In the current context of the new coronavirus pandemic, issues related to migrants and refugees and their interface with health are highlighted. However, policies to combat the health crisis have directly affected international migration, restricting flows of human mobility, and promoting violations of the rights of these populations.
The obstacles to regular and secure migration imposed by the closing of borders are undoubtedly critical points with regard to the precarious situation of these groups. However, they are not the only ones. The pandemic has, for example, aggravated expressions of xenophobia motivated by the association between the “foreigner” and the disease, a trait that accompanies the history of epidemics and reinforces the discrimination to which these people are normally already subjected.
Recent data on the advancement of coronavirus in the world also shows that the global health crisis exacerbates social inequalities in income, race and gender, impacting people differently. The conditions of work and housing, access to information and medical care, the existence of public policies and safety nets, all determine the experience that each person has during the current moment.

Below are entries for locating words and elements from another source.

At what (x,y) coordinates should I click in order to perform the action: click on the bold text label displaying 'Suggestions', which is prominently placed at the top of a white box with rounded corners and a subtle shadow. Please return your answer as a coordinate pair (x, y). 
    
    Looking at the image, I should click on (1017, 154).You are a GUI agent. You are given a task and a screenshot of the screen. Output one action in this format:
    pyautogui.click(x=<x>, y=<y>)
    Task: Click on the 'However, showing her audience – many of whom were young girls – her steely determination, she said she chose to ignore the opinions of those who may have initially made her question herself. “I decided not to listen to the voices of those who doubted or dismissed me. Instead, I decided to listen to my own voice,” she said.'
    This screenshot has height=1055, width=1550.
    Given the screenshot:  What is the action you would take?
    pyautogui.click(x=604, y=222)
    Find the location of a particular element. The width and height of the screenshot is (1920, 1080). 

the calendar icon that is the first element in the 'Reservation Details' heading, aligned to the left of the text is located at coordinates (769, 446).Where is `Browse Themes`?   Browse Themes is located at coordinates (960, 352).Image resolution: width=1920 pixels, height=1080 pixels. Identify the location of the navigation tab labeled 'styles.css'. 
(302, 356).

In this sense, the vulnerability that marks the social condition of migrants, refugees and displaced persons also causes them to be affected disproportionately. Imagine the tragedy to which those in reception centers and refugee camps are subjected, in case there is an outbreak of Covid-19 among the sheltered. There are people in closed detention camps unable to comply with the recommended social distance measures and without access to basic hygiene items, such as soap and drinking water.
The concern related to how this population is being affected does not refer only to these situations, unfortunately. To a large extent, migrants enter the labor market in the countries of residence informally. And, when formalized, most of the time they perform work considered essential (in the areas of cleaning, agricultural and food production, civil construction, etc.) in a precarious way. In other words, they are supposedly less qualified functions that do not necessarily guarantee dignified conditions. Result: they are more exposed to the virus and have less suitable conditions for maintaining their physical, mental and economic health.